B arbara Langdon and her boyfriend saw a loft for sale on West 15th Street right before Christmas and knew they’d found a winner. It was in great shape and sprawled over 2,300 square feet, just what they wanted, so they made an offer for $1.75 million that was quickly accepted. “We were excited because we’d only been looking three weeks,” Langdon remembers. Soon after, though, their broker called to convey a fussy bit of news: The co-op was entirely nonsmoking, not just in common areas but also in the apartments. “That was the deal-breaker,” says Langdon—never mind that she doesn’t smoke. “How dare they tell me what to do in my own apartment.”

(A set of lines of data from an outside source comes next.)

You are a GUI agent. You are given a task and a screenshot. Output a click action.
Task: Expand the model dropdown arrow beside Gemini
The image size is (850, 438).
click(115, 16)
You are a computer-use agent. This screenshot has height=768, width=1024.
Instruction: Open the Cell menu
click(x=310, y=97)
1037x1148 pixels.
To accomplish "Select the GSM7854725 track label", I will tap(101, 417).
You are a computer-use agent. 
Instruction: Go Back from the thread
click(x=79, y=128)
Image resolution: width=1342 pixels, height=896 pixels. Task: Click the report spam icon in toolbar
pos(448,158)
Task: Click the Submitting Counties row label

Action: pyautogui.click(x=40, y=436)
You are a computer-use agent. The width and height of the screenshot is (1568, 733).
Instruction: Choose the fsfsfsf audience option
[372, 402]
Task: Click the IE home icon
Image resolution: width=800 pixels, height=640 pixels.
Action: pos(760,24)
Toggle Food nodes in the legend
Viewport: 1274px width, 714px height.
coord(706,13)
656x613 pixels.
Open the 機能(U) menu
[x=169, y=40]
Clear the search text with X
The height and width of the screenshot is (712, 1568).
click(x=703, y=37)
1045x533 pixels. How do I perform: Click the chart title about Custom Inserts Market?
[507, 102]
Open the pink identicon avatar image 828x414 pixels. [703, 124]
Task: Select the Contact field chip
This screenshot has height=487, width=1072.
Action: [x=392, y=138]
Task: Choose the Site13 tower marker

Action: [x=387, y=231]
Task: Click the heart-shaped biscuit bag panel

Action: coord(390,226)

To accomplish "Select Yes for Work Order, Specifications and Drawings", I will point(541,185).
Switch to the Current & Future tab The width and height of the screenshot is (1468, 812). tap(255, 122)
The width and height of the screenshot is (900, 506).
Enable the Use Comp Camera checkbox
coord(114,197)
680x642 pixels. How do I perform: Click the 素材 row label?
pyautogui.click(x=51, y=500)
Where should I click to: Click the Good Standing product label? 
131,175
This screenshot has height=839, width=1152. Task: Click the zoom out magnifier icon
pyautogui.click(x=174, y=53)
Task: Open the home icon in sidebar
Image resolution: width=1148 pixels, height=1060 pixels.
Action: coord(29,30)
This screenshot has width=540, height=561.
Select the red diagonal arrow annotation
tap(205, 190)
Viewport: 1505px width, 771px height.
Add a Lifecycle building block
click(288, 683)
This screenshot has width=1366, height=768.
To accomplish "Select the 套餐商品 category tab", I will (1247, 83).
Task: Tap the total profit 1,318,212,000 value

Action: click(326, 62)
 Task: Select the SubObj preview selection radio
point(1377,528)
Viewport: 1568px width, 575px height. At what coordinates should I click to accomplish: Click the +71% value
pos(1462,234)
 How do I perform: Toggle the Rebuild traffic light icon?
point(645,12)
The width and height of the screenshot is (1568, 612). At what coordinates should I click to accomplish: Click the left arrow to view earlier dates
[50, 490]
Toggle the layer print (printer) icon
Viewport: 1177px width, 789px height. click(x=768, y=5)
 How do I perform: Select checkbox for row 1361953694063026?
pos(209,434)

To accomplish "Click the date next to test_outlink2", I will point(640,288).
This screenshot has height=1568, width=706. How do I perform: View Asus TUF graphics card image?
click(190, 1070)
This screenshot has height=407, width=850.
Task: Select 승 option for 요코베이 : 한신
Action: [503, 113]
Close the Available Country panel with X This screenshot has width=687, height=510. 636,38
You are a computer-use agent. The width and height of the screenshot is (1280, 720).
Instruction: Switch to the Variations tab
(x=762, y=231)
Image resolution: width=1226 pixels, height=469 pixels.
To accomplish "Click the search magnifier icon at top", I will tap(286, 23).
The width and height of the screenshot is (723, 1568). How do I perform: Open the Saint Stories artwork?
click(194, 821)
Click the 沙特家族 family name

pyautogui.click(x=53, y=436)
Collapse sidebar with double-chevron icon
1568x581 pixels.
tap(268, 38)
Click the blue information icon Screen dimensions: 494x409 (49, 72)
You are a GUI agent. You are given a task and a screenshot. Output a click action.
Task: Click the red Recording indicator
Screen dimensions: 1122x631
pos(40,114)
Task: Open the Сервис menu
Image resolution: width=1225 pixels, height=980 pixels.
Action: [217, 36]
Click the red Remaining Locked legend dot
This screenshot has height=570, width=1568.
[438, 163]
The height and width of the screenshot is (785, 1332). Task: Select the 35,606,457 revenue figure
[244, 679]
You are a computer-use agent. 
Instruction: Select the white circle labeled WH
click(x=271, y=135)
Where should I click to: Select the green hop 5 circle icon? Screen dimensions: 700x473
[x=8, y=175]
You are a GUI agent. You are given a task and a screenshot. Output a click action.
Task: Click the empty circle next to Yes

Apparently, they can. “It’s absolutely enforceable,” confirms co-op attorney Adam Leitman Bailey. “By signing on to a co-op, you’re giving up some of your personal rights, and in this case, that would be smoking.” Co-ops, after all, have long dictated “house rules,” requiring owners to carpet floors, turn off music late at night, and forgo pets. “[They’re] small democracies, and if the appropriate majority of shareholders agree on a policy, as long as it doesn’t discriminate against protected categories—and smokers are not—then they can institute and enforce it,” says Mary Ann Rothman, from the Council of New York Cooperatives and Condominiums. Sotheby’s International Realty’s Elizabeth LaGrua, who represents the seller at the West 15th building, says the board put the rule in place because people griped about wafting fumes. “They know from past residents that smoke does travel through the building,” she explains.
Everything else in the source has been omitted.